Experian has diversified outside financial services post-GFC and like Transunion, has been particularly keen on healthcare (in 2014, management commented: “it would not surprise us if the healthcare business in the US eclipsed the core credit services business.”). As a percent of revenue, Transunion tilts more towards Healthcare than Experian though Experian is larger on an absolute basis (in fact, the latter has multiple $200mn+ revenue verticals outside of financial services). Since first getting into healthcare in ~2007/2008, both companies have acquired a slew of health-specific data/analytics assets to build out Revenue Cycle Management (RCM) products. [TransUnion has been selling credit reports to hospitals and physicians since the 1970s, but the bulk of its healthcare practice has been built since ’07, mostly through acquisition]

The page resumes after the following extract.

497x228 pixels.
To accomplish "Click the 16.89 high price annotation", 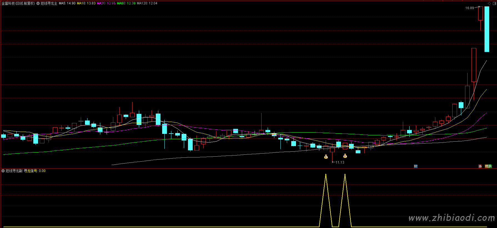I will coord(470,8).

Revenue Cycle Management – helping healthcare providers maximize reimbursement – consists of 3 parts:
Without the domain expertise to play in the middle, TransUnion has been relegated to the front-end (patient access) and back-end (revenue recovery). Experian, on the other hand, with its $850mn acquisition of Passport Health in 20144, covers everything from appointment scheduling to billing to payment collection. It has dual purposed its existing fraud detection technology into patient information systems and more recently, has been positioning itself in as a Population Health Management solution (you can think of PHM as a consistent, longitudinal record for every patient across different disparate providers), launching Universal Identity Manager (UIM) as a patient key identifier across the fragmented databases of different hospitals, labs, pharmacies, and medical groups.
Besides healthcare, insurance is also a key growth initiative for TransUnion (Experian’s Insurance revenue is larger but comparatively smaller as a percent of revenue and not really a priority for the company). Like one of the things TransUnion does in Insurance is it runs analytics against a database of traffic violation court data so that auto insurers can more accurately price risk and don’t have to waste time and money pulling motor vehicle reports on drivers with clean court records.
TransUnion and Experian have done okay in Healthcare and Insurance, though perhaps not as well as one may have expected given the intense strategic attention both companies have paid to these domains. Since Passport, Experian has grown its Healthcare revenue by ~12%/year, faster than the mid-single digit organic growth it has realized elsewhere. TransUnion’s Insurance and Healthcare businesses are growing “double-digits” and “single-digits” (down from teens growth 5 years), respectively, with revenue from its Emerging Verticals – which includes healthcare and insurance, plus other industries outside financial services – growing ~high-single digits…which is not as good as the low-teens organic growth it is posting in its more mature core b2b (and the revenue is lower margin to boot), but still, not terrible.
Maybe the legacy processes in Insurance and Healthcare are so antiquated and desperate for resuscitation that just about any vendor with a plausible modern remedy can enjoy double-digit revenue growth up to a certain point. But what are the unique advantages TransUnion and Experian bring to these very crowded domains?